## Your task
Keep the pictures out and restate every record exactly.

## Data shown
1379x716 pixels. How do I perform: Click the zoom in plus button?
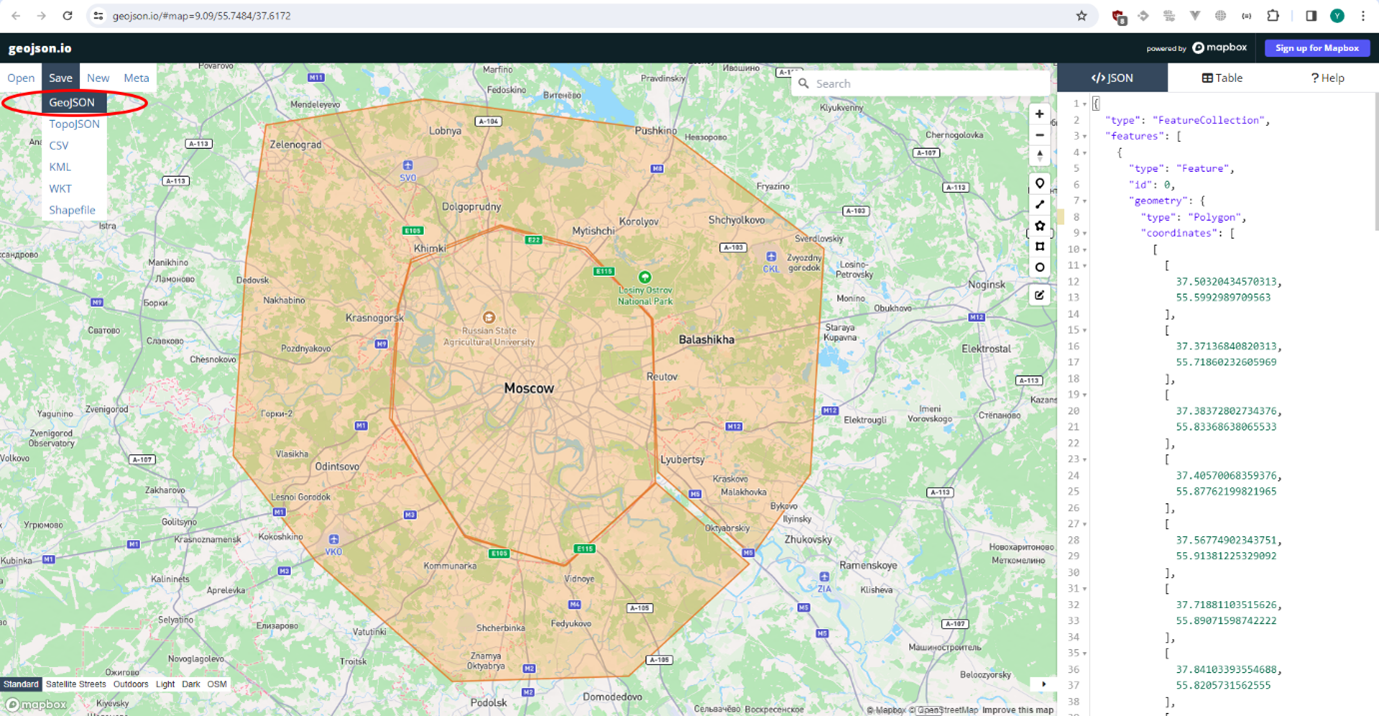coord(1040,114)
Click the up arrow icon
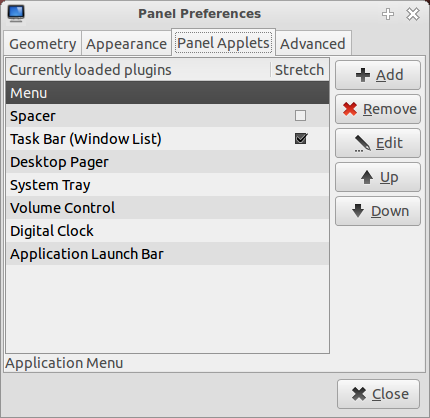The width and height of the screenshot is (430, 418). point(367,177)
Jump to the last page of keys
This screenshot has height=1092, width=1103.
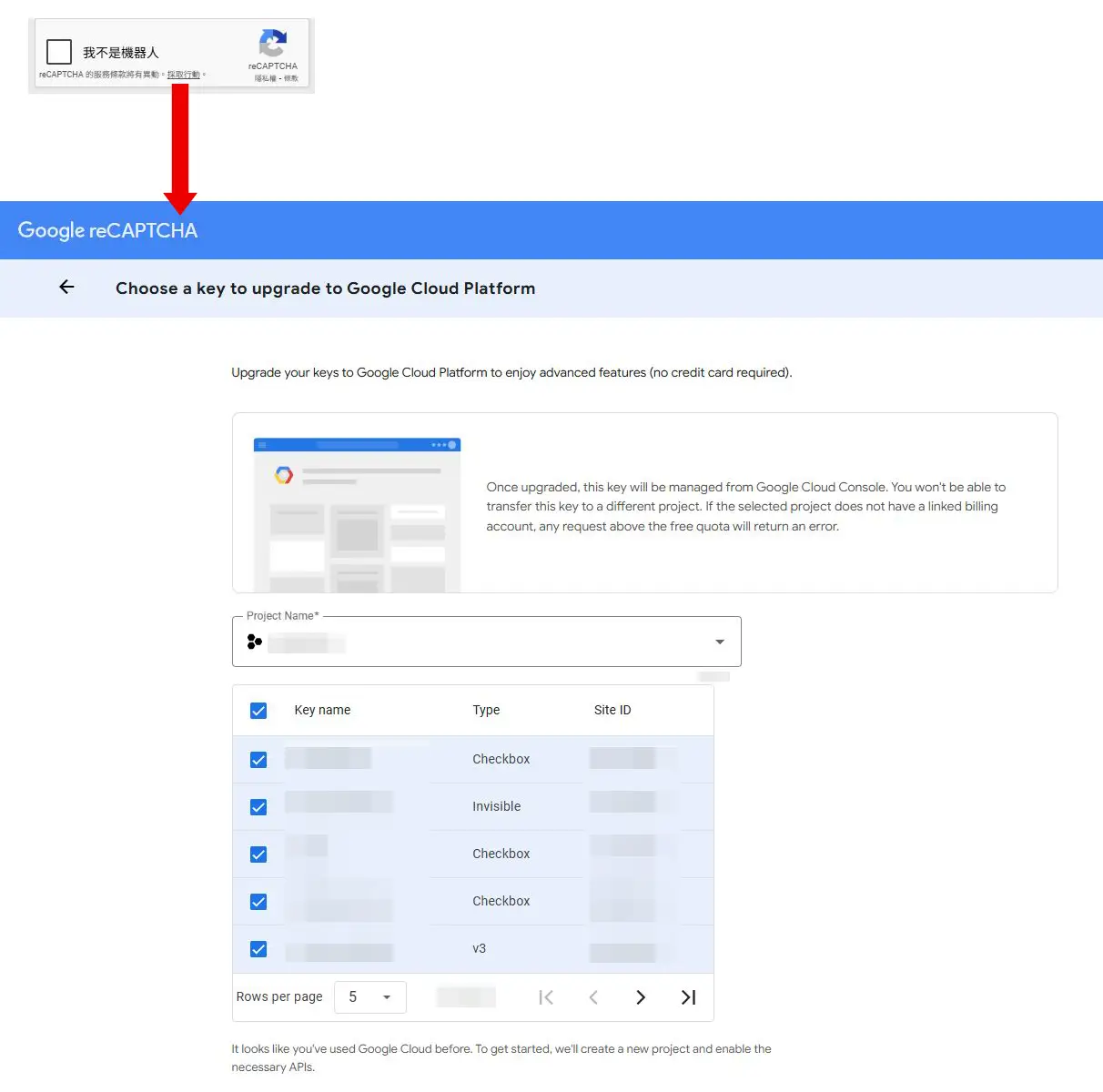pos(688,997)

## Task solution
1379x716 pixels. How do I perform: Click the zoom in plus button?
coord(1040,114)
Click the up arrow icon
The width and height of the screenshot is (430, 418). point(367,177)
Jump to the last page of keys
This screenshot has height=1092, width=1103.
pos(688,997)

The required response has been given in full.